August:
Normal
9 August 2011

Today already feels like the first normal day. I was up before eight — I’ll be rising earlier and earlier, I hope — and when I gathered up my reading glasses, my new phone, my water bottle, and my book, to carry to the front of the house where I’d be spending a few hours, I thought to bring my laptop as well, because it is now and (as a rule) only now that I am going to be connected — not on and off throughout the day. I set my stuff down on the table and arranged it while the water boiled; by the time the tea was steeping, I had downloaded yesterday’s photographs, chosen the ones to save for use here or at Facebook, run them through PhotoShop, and even (I think) posted to an album at the social network. Then I opened WordPress and got started here. Now I can close PhotoShop and Zoombrowser, write something brief here, and decide what, if anything, I want to do next.

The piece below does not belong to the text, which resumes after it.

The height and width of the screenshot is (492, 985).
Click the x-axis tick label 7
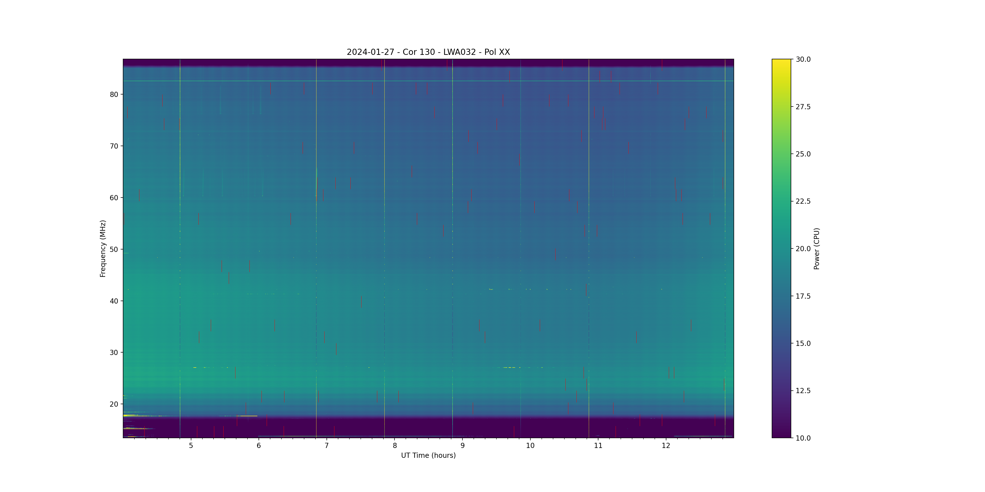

When everyone’s up and out of bed, I’ll put on some music and start in on the kitchen. Until today, we’ve been camping out (which completely lacks the rigor of genuine camping) — piling up stuff here and there, stocking the pantry and then forgetting what we’ve got, and letting the refrigerator descend into unholy chaos. When I sort it all out, I’m going to set aside the ingredients for a composed salad, or a dinner salad composed of leftovers. I’m going to turn the ripe avocado into guacamole. And then we’re all going to sweep.

Megan, I believe, plans to take us out to lunch in town. A nice treat! I have a short shopping list, but as it includes a box of wine, I’ll be happy to have the wheelbarrow.

I brought a few books out, not as many as you might think. A recently reissued Patricia Highsmith. The Hans Keilson novel that I didn’t read. Paul Taylor’s autobiography — as charmingly idiosyncratic as his dances, but proof that he took up the right line of work. I forget what else. I didn’t have to give my choices much thought, because I planned a bedrock of Caro and Proust. I have all of A la recherche du temps perdu, the Pléiades’ dictionary-thick paperback, and, even thicker, Robert Caro’s The Power Broker: Robert Moses and the Fall of New York. This even thicker book is what I’ve been reading with not just interest but fascination. Everyone who has ever talked to me about having read the book has praised it to the skies, but I’ve allowed myself to be put off by the backroom-politics subject-matter and the unattractive subject. But I thought that there couldn’t be a better time to read this highly-regarded 1975 Pulitzer Prize winner than a month spent on a sandbar that Moses wanted to pave into an expressway to the Hamptons. It turns out (duh) that Caro has figured out how to charge his material with real, shoot-’em-up excitement. His dogged pursuit of the details of key transactions, negotiations, and, for the most part, underhanded maneuvers is so judicious that thebook reads like a crime novel’s dénouement. And, yes — the location gives the story some extra juice.

I haven’t started in on (resumed) reading Proust yet. I’ve been saving him for quiet afternoons that have, so far, proven to be elusive. He’ll be proof that the new normal has settled in.

What’s this? For forty over an hour I’ve been sitting in front of a sliding glass door without realizing that someone closed it last night before going to bed. That’s proof of something! And now, I hear the plaints of a little boy who, if you ask me, has been uncomfortably uncertain over the past day or two about whether he’ll be going home soon or whether he lives in a new house.